ETL workflows for extracting, staging, transforming and loading data were developed using PDI.
Predicting Power Consumption in Tetouan
A machine learning project involving training Random Forest and Gradient Method Regression Models to predict the power consumption
in Tetouan. Performed data wrangling and feature engineering with Pandas, NumPy and matplotlib. The final dataset encoded using
the one-hot encoder. An exhaustive analysis was carried out to find patterns and correlations between features in the dataset.
The trained models were evaluated using means squared error, and r2 score.
Data Wrangling: Twitter data
Performed data wrangling using Python libraries - NumPy, Pandas, Seaborn, Matplotlib. Dataset were programmatically downloaded in
a JSON format using request, and twitter API (TweePy), transformed using using Pandas, PIL, and io modules.
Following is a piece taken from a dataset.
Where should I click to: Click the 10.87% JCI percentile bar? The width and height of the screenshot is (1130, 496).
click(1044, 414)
Programmatic and manual
assessment was performed to determine tidiness and cleanliness issues, which were all resolved. The final dataset was visualized to
gain insights on the most common dog breads, dog stage, and dog names.
Prosper Loan Data Analysis
An exhaustive analysis of the Prosper Loan Company dataset. Contains about 113,000 observations with 81 features. The data was
analyzed to determine relationships between loan amount and the characteristics of borrowers. These characteristics included but
not limited to employment status, loan amount, monthly repayment, income, house owner, and credit rating. The select characteristics
play an important role in determining the default possibility.